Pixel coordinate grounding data

---+---

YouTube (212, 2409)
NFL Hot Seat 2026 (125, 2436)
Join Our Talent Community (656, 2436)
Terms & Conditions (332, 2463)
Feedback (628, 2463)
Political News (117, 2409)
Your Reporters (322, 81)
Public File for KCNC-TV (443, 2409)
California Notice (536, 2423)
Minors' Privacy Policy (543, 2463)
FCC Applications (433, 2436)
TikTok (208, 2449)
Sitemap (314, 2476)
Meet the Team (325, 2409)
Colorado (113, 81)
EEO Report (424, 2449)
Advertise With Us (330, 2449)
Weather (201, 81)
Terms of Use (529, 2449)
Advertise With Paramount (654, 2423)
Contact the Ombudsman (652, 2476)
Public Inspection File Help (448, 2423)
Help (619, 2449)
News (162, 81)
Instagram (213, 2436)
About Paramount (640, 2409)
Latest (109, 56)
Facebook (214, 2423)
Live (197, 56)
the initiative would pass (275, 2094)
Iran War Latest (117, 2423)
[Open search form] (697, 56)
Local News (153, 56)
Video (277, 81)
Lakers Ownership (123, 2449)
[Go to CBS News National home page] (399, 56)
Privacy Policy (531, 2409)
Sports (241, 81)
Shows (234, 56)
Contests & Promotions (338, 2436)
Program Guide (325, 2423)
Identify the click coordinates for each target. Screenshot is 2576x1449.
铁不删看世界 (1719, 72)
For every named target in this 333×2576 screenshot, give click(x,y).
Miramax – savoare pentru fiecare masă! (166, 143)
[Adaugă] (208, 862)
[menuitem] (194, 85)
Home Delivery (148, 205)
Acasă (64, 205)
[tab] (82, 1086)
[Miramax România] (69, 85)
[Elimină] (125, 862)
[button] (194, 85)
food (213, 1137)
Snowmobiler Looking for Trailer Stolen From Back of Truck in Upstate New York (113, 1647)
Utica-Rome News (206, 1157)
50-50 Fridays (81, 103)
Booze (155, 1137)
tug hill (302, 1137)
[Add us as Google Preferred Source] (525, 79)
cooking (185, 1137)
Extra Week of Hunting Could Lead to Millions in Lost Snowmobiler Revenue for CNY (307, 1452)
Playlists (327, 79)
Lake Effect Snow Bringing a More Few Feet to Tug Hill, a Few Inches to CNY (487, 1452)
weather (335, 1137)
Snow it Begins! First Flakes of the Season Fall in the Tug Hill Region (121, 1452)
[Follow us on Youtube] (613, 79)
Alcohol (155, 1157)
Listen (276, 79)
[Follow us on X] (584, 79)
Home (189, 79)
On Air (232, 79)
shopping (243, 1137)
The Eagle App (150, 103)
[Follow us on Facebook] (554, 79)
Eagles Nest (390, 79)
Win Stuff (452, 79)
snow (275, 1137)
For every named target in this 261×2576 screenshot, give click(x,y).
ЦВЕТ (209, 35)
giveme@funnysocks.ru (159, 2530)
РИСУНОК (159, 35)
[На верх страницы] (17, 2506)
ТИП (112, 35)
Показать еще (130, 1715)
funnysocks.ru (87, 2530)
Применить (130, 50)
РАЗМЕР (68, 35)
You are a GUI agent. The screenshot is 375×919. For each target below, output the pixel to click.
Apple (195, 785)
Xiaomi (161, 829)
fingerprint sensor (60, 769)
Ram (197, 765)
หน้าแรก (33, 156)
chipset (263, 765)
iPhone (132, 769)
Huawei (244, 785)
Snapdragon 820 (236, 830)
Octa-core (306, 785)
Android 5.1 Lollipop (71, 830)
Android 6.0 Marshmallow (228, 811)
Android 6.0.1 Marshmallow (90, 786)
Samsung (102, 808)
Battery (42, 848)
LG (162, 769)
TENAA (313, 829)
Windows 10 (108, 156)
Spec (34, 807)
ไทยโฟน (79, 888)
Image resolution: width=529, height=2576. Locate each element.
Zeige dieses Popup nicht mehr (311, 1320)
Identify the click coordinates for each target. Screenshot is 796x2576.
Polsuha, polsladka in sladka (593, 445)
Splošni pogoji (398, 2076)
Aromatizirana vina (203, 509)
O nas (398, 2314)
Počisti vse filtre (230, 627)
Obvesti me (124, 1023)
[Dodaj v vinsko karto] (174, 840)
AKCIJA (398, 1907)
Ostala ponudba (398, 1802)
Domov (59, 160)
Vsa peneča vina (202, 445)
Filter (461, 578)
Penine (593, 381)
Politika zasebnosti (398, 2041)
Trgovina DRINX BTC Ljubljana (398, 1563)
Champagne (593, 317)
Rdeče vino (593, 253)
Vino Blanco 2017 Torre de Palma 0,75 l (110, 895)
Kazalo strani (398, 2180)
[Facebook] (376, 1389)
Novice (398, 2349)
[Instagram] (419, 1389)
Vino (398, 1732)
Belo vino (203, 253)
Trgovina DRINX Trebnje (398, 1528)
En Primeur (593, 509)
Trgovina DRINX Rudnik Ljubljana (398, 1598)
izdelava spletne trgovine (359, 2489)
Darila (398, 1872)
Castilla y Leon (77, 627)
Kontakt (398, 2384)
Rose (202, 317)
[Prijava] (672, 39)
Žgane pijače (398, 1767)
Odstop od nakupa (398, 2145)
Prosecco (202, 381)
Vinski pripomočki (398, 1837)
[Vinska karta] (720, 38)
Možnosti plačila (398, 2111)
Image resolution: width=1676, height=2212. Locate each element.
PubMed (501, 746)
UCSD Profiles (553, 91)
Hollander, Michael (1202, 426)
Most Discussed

---+---

◆ EXERCISE BRIEF: Please return every line of the data, unaltered.

◆ EXERCISE OUTPUT:
YouTube (212, 2409)
NFL Hot Seat 2026 (125, 2436)
Join Our Talent Community (656, 2436)
Terms & Conditions (332, 2463)
Feedback (628, 2463)
Political News (117, 2409)
Your Reporters (322, 81)
Public File for KCNC-TV (443, 2409)
California Notice (536, 2423)
Minors' Privacy Policy (543, 2463)
FCC Applications (433, 2436)
TikTok (208, 2449)
Sitemap (314, 2476)
Meet the Team (325, 2409)
Colorado (113, 81)
EEO Report (424, 2449)
Advertise With Us (330, 2449)
Weather (201, 81)
Terms of Use (529, 2449)
Advertise With Paramount (654, 2423)
Contact the Ombudsman (652, 2476)
Public Inspection File Help (448, 2423)
Help (619, 2449)
News (162, 81)
Instagram (213, 2436)
About Paramount (640, 2409)
Latest (109, 56)
Facebook (214, 2423)
Live (197, 56)
the initiative would pass (275, 2094)
Iran War Latest (117, 2423)
[Open search form] (697, 56)
Local News (153, 56)
Video (277, 81)
Lakers Ownership (123, 2449)
[Go to CBS News National home page] (399, 56)
Privacy Policy (531, 2409)
Sports (241, 81)
Shows (234, 56)
Contests & Promotions (338, 2436)
Program Guide (325, 2423)
Identify the click coordinates for each target. Screenshot is 2576x1449.
铁不删看世界 (1719, 72)
For every named target in this 333×2576 screenshot, give click(x,y).
Miramax – savoare pentru fiecare masă! (166, 143)
[Adaugă] (208, 862)
[menuitem] (194, 85)
Home Delivery (148, 205)
Acasă (64, 205)
[tab] (82, 1086)
[Miramax România] (69, 85)
[Elimină] (125, 862)
[button] (194, 85)
food (213, 1137)
Snowmobiler Looking for Trailer Stolen From Back of Truck in Upstate New York (113, 1647)
Utica-Rome News (206, 1157)
50-50 Fridays (81, 103)
Booze (155, 1137)
tug hill (302, 1137)
[Add us as Google Preferred Source] (525, 79)
cooking (185, 1137)
Extra Week of Hunting Could Lead to Millions in Lost Snowmobiler Revenue for CNY (307, 1452)
Playlists (327, 79)
Lake Effect Snow Bringing a More Few Feet to Tug Hill, a Few Inches to CNY (487, 1452)
weather (335, 1137)
Snow it Begins! First Flakes of the Season Fall in the Tug Hill Region (121, 1452)
[Follow us on Youtube] (613, 79)
Alcohol (155, 1157)
Listen (276, 79)
[Follow us on X] (584, 79)
Home (189, 79)
On Air (232, 79)
shopping (243, 1137)
The Eagle App (150, 103)
[Follow us on Facebook] (554, 79)
Eagles Nest (390, 79)
Win Stuff (452, 79)
snow (275, 1137)
For every named target in this 261×2576 screenshot, give click(x,y).
ЦВЕТ (209, 35)
giveme@funnysocks.ru (159, 2530)
РИСУНОК (159, 35)
[На верх страницы] (17, 2506)
ТИП (112, 35)
Показать еще (130, 1715)
funnysocks.ru (87, 2530)
Применить (130, 50)
РАЗМЕР (68, 35)
You are a GUI agent. The screenshot is 375×919. For each target below, output the pixel to click.
Apple (195, 785)
Xiaomi (161, 829)
fingerprint sensor (60, 769)
Ram (197, 765)
หน้าแรก (33, 156)
chipset (263, 765)
iPhone (132, 769)
Huawei (244, 785)
Snapdragon 820 (236, 830)
Octa-core (306, 785)
Android 5.1 Lollipop (71, 830)
Android 6.0 Marshmallow (228, 811)
Android 6.0.1 Marshmallow (90, 786)
Samsung (102, 808)
Battery (42, 848)
LG (162, 769)
TENAA (313, 829)
Windows 10 (108, 156)
Spec (34, 807)
ไทยโฟน (79, 888)
Image resolution: width=529, height=2576. Locate each element.
Zeige dieses Popup nicht mehr (311, 1320)
Identify the click coordinates for each target. Screenshot is 796x2576.
Polsuha, polsladka in sladka (593, 445)
Splošni pogoji (398, 2076)
Aromatizirana vina (203, 509)
O nas (398, 2314)
Počisti vse filtre (230, 627)
Obvesti me (124, 1023)
[Dodaj v vinsko karto] (174, 840)
AKCIJA (398, 1907)
Ostala ponudba (398, 1802)
Domov (59, 160)
Vsa peneča vina (202, 445)
Filter (461, 578)
Penine (593, 381)
Politika zasebnosti (398, 2041)
Trgovina DRINX BTC Ljubljana (398, 1563)
Champagne (593, 317)
Rdeče vino (593, 253)
Vino Blanco 2017 Torre de Palma 0,75 l (110, 895)
Kazalo strani (398, 2180)
[Facebook] (376, 1389)
Novice (398, 2349)
[Instagram] (419, 1389)
Vino (398, 1732)
Belo vino (203, 253)
Trgovina DRINX Trebnje (398, 1528)
En Primeur (593, 509)
Trgovina DRINX Rudnik Ljubljana (398, 1598)
izdelava spletne trgovine (359, 2489)
Darila (398, 1872)
Castilla y Leon (77, 627)
Kontakt (398, 2384)
Rose (202, 317)
[Prijava] (672, 39)
Žgane pijače (398, 1767)
Odstop od nakupa (398, 2145)
Prosecco (202, 381)
Vinski pripomočki (398, 1837)
[Vinska karta] (720, 38)
Možnosti plačila (398, 2111)
Image resolution: width=1676, height=2212. Locate each element.
PubMed (501, 746)
UCSD Profiles (553, 91)
Hollander, Michael (1202, 426)
Most Discussed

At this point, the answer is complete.